Bir numaraydı ve soğuk bakışlarımla açtım mesajı.
''Saat 10 gibi Teravelli inşaat'ın önüne gelebilir misin?''
''Ne alaka şimdi?''
''Saat çoktan geçmişti aslında. İyi ki görmemişim. Rahat rahat uyudum valla. İlk defa duyduğum bir inşaat ismiydi.
Haritaları açıp baktım. Otobüsle 30 dakik da gidermişim. Kim uğraşacak bu saatte. Telefonu kenara koydum ve su içtim. Ardından bilgisayarımın başına geçtim ve yaptığım editin ne kadar izlendiğine bakmak istedim.
Çok değildi. 15 beğeni vardı. 4 saatlik uğraş bunun için miydi? Ama bildiğim bir şey daha vardı.
4 saatlik bir editle bir milyon beğeni alanlar bile vardı. Ama onlarda 4 yıldır veya 5 yıldır her gün bu editlerden paylaşıyorlar ve neredeyse 5 ay boyunca yaptıkları editler izlenmiyordu. Pes etmeyip bu işe devam ettikten sonra istedikleri oluyordu. Gerçek dünya düzenine iyi bir örnek.

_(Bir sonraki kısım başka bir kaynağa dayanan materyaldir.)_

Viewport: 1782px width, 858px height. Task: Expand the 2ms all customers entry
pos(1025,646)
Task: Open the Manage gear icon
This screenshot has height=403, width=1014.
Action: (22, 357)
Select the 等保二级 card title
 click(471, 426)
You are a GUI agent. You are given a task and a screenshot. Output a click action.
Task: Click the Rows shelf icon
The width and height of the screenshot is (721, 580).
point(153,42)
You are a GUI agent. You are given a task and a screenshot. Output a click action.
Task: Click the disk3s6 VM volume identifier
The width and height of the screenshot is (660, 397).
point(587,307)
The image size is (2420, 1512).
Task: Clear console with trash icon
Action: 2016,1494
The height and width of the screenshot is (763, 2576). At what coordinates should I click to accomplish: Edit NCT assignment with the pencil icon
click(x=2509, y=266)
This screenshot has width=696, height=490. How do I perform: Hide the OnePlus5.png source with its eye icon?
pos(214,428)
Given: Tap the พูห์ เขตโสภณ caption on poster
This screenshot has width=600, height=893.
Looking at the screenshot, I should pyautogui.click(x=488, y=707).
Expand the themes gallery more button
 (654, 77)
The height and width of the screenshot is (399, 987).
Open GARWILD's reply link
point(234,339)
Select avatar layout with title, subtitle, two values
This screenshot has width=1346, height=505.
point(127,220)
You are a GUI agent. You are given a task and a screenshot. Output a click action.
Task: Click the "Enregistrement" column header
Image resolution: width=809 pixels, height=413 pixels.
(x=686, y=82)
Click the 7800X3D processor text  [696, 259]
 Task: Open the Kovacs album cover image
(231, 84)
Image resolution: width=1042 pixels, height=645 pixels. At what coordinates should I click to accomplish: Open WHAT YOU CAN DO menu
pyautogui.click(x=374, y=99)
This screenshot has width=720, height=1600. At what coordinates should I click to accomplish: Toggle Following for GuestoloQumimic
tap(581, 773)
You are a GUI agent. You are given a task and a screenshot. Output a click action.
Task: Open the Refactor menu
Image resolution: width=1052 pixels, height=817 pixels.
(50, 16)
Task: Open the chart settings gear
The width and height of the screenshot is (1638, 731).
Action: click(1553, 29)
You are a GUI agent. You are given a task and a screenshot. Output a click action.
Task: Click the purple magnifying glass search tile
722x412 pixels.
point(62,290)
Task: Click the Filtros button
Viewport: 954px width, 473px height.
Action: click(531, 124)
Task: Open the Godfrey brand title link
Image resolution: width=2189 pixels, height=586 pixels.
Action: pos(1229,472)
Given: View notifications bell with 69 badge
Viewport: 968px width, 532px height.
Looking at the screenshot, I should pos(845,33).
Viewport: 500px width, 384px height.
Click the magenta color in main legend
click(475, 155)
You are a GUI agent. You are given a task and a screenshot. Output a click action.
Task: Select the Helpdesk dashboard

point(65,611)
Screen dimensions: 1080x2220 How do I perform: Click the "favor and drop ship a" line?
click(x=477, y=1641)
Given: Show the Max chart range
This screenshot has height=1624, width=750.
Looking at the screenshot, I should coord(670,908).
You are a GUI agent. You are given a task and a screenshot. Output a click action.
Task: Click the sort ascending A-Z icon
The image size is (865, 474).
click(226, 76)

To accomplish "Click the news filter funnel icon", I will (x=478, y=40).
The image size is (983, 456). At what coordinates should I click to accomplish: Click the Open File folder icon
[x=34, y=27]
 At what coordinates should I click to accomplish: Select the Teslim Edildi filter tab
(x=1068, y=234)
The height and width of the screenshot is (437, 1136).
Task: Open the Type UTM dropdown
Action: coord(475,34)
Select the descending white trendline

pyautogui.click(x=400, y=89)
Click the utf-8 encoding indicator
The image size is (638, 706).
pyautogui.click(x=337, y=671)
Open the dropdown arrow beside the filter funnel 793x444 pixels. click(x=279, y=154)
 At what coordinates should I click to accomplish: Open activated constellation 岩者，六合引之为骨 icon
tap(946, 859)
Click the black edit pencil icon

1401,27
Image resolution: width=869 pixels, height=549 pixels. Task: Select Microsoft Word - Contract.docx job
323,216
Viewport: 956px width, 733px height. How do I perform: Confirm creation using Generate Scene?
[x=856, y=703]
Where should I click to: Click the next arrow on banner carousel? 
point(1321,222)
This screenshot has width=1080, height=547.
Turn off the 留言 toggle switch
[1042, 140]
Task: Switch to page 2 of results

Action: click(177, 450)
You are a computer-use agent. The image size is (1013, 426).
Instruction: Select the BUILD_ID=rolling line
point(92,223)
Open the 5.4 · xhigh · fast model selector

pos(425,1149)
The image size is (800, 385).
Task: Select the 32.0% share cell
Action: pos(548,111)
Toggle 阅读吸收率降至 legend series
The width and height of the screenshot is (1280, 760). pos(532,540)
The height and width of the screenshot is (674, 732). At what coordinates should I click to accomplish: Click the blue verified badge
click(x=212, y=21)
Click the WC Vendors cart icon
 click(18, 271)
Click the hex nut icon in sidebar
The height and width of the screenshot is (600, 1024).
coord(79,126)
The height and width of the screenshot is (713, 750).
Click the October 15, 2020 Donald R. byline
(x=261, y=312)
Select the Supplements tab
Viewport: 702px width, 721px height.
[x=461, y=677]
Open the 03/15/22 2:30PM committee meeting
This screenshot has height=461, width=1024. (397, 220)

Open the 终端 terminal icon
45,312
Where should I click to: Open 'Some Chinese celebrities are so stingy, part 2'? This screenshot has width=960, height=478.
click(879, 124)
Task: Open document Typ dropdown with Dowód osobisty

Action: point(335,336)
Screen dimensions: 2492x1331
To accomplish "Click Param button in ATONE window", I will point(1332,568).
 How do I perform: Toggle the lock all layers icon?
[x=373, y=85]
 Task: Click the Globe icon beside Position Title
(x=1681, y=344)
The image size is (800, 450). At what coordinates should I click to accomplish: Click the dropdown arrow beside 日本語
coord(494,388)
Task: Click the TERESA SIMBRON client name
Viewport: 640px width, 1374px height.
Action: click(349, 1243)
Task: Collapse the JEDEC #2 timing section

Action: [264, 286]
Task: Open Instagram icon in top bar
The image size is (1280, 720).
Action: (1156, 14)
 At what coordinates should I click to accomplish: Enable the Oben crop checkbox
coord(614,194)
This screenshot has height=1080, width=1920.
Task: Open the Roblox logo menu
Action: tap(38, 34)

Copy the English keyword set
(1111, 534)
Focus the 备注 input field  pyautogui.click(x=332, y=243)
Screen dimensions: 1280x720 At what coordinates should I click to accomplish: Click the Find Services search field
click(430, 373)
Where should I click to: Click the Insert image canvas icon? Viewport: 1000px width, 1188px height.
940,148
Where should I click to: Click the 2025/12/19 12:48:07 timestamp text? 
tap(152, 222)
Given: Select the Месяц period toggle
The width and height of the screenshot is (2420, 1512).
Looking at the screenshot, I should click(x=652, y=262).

Dün akşam kafama dank ettiği için, ağabeyimin öldürüldüğü son kamera görüntüsü fotoğrafından iki kişinin yüzünü gördüm. Bulanıktı ama polis onları bulabilirdi. Olayın üzerinde çok yıl geçmesine rağmen hala dışarıdalar. Sanırım adaleti benim vermek gerekecek. Bir Gölge olmanın zamanı geldi bence.
Ha bu arada, büyücüler yüksek miktarda büyü enerjisi barındırır ve çok fazla enerji türü var.
İnsanlar genellikle Saf enerji kaynak edinen en zayıf enerji türünü kullanırlar. Ben Gölge enerjisi kullanıyorum. Ve saf enerjiye göre daha etkili bir kaynak. Kara enerji var ki serbest büyülerin kaynak edindiği bir enerji. Kardelen soy ismine sahip olmayan biri bu enerji türünü kullanınca bedeni iflas ediyor. Bu yüzden Kara enerjiye hükmeden biri tarafından kullanılması gerek, bunu yapabilen tek soy Kardelen soyu. Tek çocuk hayatta olduğu biliniyor ve onunla yüzleşmeyi pek istemem. Enerji türü benimkine göre kat kat daha güçlü.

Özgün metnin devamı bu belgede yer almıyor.